Nonostante ciò, subito dopo le elezioni il tema è stato subito derubricato dal governo a problema secondario e quando è riemerso la Lega, alla guida di molte amministrazioni provinciali al Nord, ha minacciato l’alleanza col Pdl. Mentre il Pd qualche giorno fa alla Camera si è astenuto su un disegno di legge dell’Idv, una scelta che ha fatto arrabbiare molto militanti ed elettori dei democratici.

Da un po’ di tempo a questa parte il tema dell’abolizione delle province è entrato a pieno titolo anche nell’agenda della politica siciliana, grazie alla sua speciale autonomia. L’articolo 15 dello Statuto della Regione Siciliana, infatti, recita: “Le circoscrizioni provinciali e gli organi ed enti pubblici che ne derivano sono soppressi nell'ambito della Regione siciliana. L'ordinamento degli enti locali si basa nella Regione stessa sui Comuni e sui liberi Consorzi comunali, dotati della più ampia autonomia amministrativa e finanziaria. Nel quadro di tali principi generali spetta alla Regione la legislazione esclusiva e l'esecuzione diretta in materia di circoscrizione, ordinamento e controllo degli enti locali”.

Dati forniti
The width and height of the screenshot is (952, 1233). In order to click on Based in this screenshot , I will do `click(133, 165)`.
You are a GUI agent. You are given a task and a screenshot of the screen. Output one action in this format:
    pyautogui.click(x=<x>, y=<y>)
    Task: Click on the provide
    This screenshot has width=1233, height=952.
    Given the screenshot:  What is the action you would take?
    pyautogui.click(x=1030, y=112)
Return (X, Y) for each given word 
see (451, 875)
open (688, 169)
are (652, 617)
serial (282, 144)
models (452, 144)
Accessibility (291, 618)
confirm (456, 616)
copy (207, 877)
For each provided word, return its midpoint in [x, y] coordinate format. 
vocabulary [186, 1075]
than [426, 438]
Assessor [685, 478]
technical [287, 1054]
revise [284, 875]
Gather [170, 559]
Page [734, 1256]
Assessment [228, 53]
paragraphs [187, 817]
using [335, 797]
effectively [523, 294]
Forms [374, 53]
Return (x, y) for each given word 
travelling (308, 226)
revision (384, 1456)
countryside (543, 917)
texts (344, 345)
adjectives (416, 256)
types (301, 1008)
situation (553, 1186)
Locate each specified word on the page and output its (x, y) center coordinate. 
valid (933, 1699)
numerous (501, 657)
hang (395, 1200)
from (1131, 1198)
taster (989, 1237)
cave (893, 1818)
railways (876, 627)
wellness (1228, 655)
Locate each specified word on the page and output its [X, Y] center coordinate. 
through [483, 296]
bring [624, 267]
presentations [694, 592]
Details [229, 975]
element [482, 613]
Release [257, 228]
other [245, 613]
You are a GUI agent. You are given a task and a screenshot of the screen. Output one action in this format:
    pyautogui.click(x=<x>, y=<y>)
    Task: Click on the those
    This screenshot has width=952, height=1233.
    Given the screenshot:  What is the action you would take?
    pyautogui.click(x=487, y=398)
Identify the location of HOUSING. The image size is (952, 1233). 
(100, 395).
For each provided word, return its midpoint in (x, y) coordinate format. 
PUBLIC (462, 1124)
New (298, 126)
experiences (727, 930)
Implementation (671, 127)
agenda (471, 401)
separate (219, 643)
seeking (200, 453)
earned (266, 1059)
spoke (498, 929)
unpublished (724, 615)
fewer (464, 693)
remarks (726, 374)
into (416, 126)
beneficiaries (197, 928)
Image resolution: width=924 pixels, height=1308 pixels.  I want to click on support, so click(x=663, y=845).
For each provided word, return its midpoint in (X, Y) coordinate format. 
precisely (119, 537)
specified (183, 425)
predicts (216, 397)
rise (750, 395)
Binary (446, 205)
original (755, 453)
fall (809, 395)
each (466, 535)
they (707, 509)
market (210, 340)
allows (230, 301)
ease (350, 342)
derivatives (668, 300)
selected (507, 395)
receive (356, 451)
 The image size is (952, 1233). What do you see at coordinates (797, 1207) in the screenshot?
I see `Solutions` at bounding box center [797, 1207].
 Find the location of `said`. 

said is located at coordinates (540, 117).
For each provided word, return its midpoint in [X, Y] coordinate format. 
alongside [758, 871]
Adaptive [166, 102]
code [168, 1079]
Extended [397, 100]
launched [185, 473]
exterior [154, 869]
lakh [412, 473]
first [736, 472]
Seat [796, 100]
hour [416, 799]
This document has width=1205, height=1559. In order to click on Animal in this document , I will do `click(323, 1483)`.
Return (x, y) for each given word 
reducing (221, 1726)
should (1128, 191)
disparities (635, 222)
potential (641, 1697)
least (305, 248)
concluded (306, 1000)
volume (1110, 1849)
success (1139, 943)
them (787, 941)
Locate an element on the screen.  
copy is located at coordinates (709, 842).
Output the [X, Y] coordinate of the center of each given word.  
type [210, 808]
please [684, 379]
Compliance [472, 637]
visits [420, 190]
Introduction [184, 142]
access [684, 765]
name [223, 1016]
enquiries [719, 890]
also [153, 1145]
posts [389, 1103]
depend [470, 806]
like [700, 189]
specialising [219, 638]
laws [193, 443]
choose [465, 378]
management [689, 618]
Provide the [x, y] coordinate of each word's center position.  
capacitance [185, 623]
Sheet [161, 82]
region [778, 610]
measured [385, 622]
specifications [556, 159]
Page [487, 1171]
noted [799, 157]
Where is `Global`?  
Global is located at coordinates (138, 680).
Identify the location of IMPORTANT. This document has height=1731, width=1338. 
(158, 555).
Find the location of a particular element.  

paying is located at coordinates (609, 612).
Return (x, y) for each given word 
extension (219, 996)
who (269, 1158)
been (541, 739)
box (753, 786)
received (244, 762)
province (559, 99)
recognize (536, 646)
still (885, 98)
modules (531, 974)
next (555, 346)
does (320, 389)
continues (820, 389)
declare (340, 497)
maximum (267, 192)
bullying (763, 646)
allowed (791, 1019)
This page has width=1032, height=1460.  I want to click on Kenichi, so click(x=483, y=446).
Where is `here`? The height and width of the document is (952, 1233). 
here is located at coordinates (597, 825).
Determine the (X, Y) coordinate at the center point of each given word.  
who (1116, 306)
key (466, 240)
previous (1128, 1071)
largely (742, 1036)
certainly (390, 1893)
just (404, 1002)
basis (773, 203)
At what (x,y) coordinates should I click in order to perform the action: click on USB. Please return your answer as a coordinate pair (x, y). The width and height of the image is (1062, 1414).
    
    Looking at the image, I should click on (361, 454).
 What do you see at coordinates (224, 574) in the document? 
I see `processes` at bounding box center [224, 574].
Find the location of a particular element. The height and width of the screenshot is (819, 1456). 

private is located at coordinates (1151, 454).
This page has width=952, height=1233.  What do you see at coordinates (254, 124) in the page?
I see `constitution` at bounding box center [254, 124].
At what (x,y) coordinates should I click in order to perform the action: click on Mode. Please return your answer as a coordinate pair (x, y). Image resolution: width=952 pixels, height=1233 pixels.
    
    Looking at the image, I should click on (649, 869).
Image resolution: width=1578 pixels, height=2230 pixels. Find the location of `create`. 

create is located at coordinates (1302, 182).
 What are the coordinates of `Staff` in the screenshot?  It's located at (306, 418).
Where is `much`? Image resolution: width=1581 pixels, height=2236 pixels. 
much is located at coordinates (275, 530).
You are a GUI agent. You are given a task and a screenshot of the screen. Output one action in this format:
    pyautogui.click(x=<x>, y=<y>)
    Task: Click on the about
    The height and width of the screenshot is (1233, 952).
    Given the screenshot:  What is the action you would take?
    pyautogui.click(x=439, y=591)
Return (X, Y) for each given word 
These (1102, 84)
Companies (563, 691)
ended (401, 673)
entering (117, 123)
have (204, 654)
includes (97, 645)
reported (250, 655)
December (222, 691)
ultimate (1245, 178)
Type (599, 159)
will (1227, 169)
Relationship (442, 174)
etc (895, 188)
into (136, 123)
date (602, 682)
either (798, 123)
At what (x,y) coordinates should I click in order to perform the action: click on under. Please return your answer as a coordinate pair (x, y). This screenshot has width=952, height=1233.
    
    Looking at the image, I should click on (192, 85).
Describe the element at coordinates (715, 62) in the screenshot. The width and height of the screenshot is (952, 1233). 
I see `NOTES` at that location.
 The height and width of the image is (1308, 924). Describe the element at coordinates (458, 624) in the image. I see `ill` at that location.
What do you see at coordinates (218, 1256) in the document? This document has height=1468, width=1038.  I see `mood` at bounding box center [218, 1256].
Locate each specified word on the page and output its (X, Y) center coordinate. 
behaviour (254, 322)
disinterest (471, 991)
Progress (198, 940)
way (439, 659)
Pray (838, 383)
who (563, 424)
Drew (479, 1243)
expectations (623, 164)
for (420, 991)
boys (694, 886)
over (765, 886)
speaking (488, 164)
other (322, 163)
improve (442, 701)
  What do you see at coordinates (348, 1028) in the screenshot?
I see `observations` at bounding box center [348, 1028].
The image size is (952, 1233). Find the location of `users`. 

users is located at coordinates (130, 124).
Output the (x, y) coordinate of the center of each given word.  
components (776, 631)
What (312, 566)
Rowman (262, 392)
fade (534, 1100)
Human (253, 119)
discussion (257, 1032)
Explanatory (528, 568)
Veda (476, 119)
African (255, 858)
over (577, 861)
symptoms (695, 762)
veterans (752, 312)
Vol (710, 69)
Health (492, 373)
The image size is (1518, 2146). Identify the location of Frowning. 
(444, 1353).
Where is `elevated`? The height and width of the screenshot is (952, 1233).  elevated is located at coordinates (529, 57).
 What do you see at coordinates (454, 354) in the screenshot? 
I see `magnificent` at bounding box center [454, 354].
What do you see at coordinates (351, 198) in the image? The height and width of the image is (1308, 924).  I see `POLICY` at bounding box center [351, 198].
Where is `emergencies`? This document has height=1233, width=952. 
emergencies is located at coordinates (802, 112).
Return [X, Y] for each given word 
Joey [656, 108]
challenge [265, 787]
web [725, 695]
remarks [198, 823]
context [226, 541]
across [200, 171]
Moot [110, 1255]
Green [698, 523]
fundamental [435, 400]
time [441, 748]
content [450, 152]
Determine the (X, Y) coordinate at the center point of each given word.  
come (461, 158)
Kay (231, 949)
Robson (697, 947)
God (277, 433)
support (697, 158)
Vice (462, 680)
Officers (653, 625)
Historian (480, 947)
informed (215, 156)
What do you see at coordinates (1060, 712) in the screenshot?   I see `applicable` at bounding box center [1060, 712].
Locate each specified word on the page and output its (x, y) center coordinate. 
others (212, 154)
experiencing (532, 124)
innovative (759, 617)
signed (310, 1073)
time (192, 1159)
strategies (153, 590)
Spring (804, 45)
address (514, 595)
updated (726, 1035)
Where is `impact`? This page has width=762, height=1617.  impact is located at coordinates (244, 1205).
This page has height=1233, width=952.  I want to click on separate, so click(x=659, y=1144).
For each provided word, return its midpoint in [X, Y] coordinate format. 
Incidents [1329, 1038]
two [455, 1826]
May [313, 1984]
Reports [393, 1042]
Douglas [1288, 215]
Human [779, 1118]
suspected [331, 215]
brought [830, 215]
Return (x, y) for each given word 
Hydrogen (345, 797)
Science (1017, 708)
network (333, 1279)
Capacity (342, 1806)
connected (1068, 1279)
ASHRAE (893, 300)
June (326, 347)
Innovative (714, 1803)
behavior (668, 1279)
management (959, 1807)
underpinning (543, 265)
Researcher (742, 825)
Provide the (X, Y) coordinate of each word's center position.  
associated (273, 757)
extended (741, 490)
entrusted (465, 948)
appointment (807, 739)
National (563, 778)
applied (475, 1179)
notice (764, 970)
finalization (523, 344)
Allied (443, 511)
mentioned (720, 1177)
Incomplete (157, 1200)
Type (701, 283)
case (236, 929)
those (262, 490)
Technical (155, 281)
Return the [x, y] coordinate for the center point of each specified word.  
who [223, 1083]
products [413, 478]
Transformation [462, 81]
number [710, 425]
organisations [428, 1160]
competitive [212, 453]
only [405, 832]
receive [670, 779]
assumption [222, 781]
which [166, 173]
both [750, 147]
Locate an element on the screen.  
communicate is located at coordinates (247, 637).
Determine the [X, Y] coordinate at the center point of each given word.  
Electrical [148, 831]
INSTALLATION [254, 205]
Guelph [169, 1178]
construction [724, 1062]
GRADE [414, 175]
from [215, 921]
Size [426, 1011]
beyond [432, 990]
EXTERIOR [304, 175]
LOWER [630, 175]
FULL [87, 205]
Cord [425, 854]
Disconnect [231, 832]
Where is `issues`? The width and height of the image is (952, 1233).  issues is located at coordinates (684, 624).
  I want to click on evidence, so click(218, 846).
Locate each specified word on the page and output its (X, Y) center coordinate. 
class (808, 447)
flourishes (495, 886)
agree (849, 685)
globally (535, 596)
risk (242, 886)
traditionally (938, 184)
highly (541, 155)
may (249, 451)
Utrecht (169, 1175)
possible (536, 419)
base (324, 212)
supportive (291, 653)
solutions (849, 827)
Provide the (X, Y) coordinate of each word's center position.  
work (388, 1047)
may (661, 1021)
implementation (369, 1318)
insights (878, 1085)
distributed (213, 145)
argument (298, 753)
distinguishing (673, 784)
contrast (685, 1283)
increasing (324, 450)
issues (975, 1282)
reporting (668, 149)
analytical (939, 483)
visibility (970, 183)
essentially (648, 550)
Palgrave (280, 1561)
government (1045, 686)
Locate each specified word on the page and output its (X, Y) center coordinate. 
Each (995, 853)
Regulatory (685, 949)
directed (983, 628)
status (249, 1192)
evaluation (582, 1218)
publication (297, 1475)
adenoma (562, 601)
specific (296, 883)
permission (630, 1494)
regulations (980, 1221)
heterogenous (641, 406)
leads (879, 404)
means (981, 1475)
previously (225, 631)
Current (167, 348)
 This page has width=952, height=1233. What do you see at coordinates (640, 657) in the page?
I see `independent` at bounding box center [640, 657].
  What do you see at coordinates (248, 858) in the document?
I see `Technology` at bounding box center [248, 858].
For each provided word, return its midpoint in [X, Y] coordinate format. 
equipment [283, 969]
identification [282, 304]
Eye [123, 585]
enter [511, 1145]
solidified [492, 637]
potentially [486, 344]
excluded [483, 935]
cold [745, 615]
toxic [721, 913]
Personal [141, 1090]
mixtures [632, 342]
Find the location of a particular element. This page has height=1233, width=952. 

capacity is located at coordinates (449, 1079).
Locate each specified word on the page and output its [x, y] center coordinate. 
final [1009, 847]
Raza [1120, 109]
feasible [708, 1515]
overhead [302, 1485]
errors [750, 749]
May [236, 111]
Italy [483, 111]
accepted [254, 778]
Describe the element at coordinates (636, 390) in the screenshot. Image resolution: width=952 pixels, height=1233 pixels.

Compito
Prosegui il brano sull'abolizione delle province a partire dall'ultima frase riportata.

Risposta
In Sicilia, quindi, l’abolizione delle province è una riforma “dovuta”. Il Pd siciliano l’aveva inserita nel novero dei provvedimenti indispensabili per portare avanti un processo di innovazione e cambiamento dell’Isola, condizione per garantire il sostegno al governo regionale di Raffaele Lombardo. Il governatore l’aveva subito sposata. Tutti i partiti che oggi compongono la maggioranza in Assemblea regionale si dicono favorevoli e pare che a breve i 90 deputati di Sala D’Ercole si troveranno a decidere su un testo apposito, a cui sta lavorando l’assessore agli Enti locali, Caterina Chinnici. Da sempre contrari, invece, il Pid e il Pdl che guidano 8 province su 9, mentre Forza del Sud, il partito del dissidente berlusconiano Gianfranco Miccichè, propone una via di mezzo che prevede l’accorpamento di quelle più piccole.

Ma quanto costano le nove province dell’Isola ai cittadini siciliani?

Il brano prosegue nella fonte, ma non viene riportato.